New Harness Design Notes

Goal

Design a harness that combines three virtues the current landscape tends to separate: Codex’s architectural cleanliness, Hermes’s durable learning loop, and Gas City’s orchestration ambition. The missing fourth ingredient is Anthropic’s insistence on evaluator-driven reality checks. The scored argument for that blend now lives in harness-decision-matrix.

What to borrow from Codex

  • A thin, explicit protocol layer between harness core and user surfaces.
  • Durable session containers with named primitives rather than a monolithic transcript blob.
  • Repo-legibility as a first-class engineering problem, not a documentation afterthought.

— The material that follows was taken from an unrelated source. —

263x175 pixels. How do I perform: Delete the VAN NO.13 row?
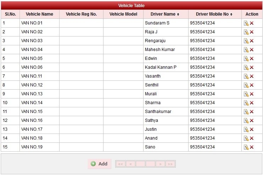252,94
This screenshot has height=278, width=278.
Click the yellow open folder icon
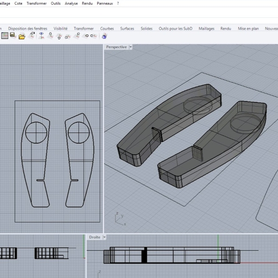coord(22,37)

What to borrow from Hermes

  • Searchable persistent memory and deliberate user modeling.
  • Skill extraction from successful procedures.
  • Profile isolation so multiple workflows can coexist without memory contamination.

What to borrow from Anthropic

  • Fresh-session handoffs instead of pretending the context window is infinite.
  • Separate evaluator roles with live-system tooling.
  • Explicit sprint contracts and artifact-driven recovery.

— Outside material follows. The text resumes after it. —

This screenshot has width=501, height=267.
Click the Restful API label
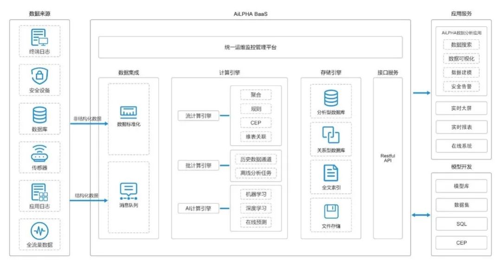click(387, 158)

What to borrow from Gas City

  • Work as a graph of durable primitives, not only as prose TODOs.
  • Modular orchestration parts rather than one fixed swarm topology.
  • Federation as a long-term possibility once local rigor exists.

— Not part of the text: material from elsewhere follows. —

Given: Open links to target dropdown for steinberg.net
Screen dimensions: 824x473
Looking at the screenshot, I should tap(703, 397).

What not to borrow from anyone

  • The reflex to turn every coordination problem into one manager session with a stack of subordinates.
  • One universal control shape for routing, memory, task allocation, and review.
  • Implicit coalition logic hidden in chat transcripts instead of explicit work objects.

Provisional architecture

  1. Core runtime: App-Server-like protocol with durable threads and tool events.
  2. Formalization plane: a typed gate that routes problems into the right formal space, as argued in formal-cognition-loop.
  3. Memory plane: searchable personal memory plus project-scoped handoff artifacts.
  4. Work plane: bead-like task graph with explicit state transitions, plus a mix of shared-workspace, bidding, and coalition patterns from non-hierarchical-coordination-patterns rather than one default hierarchy.
  5. Evaluation plane: dedicated reviewer agents with browser/log/metric access.
  6. Surface plane: CLI as the exact textual kernel, then IDE and other clients against the same core, with non-linear control surfaces layered on top where they earn their keep; see non-linear-interface-options-for-next-harness.
  7. Control-plane semantics: causal events, consistent cuts, view epochs, session guarantees, and bounded delegated rights; see legacy-distributed-systems-ideas-for-moldable-operations-studio and moldable-operations-studio-architecture-spec.
  8. Federated collaboration plane: local-first harness nodes, replicated shared spaces, typed peer delegation, and multiplayer operational surfaces rather than one giant manager session; see multiplayer-agent-harnesses-and-p2p-networks.
  9. Experimental model-facing IR plane: keep an explicit place for typed latent-program interfaces that might eventually sit below token text without collapsing into opaque activation sludge; see neural-native-programming and neural-native-programming-via-direct-interfaces-to-transformer-internal-layers.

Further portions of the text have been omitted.